Author : Patricia Stewart, Staff Writer

“Welcome aboard, Mrs. Dieter.”

“Why, thank you, Captain Dieter,” Lana replied with a giggle, and followed it up with a long, hard kiss. Afterwards, she embraced him firmly and said, “I can’t believe I married a 200 year old man.”

“I’m thirty-five,” he corrected. “I just happened to have been born 200 years ago. It’s one of the consequences of choosing a career piloting interstellar cargo ships at near light speed.”

“I can’t imagine how hard it had to be for you to leave your family and friends for so long, knowing that they would grow old, while you stayed young.”
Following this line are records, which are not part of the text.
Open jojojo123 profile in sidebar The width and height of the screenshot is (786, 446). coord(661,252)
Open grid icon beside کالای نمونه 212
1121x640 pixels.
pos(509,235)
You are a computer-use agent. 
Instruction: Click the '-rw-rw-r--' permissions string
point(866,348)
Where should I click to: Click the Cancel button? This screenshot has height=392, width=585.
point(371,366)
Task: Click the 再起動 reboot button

“I won’t lie to you, darling, it ruined my first marriage. Unlike you, Demetra was afraid of space, and wouldn’t leave Earth. It didn’t seem like such a big deal at the beginning. After all, the Alpha Centauri run has the least relativistic effects. However, I’d age only a year, as Demetra and the kids aged eight. However, the money was good, so we thought we could deal with it, but after the fourth run it became untenable. Relative to me, in four years, Demetra was older than my mother. I couldn’t handle it. I asked for a divorce. I willingly gave her all my money, and signed up for the Denebolian run. She died during the 73 year voyage, and I haven’t been back to Earth since.”

“Was she pretty?”

Concluding that he had already said too much on the subject, he tried to divert her attention. “Not compared to the prettiest girl in the universe,” he said as he framed her face in the palms of his hands. “Well, that is, until Halona decides to join us,” he added has he padded her slightly protruding tummy. “Now, if I don’t get this ship out of the dock, Phobos Control will give someone else our launch slot, and we won’t get to Regulus before the cargo spoils.” He kissed her forehead lightly, and headed toward the flight deck, truly believing the topic was behind them.

Several months later, however, after initiating the Regulus breaking sequence, Wendell Dieter entered their bedroom to find Lana sitting on the edge of the bed in tears. Fearing a problem with the pregnancy, he rushed to her side. “What’s the matter, honey? Is the baby okay?”

She pointed to the desk monitor with a trembling finger, “Is that your Demetra?” she asked through stifled sobs.

It was. Wendell couldn’t understand why his new wife was so fixated on a woman that’s has been dead for centuries. “Honey, what’s this about? I explained to you a dozen times…”

“No, no, no, it’s not that. It’s a Genealogy site. I was constructing Halona’s family tree. Demetra’s daughter was my grandmother. You’re my great grandfather.”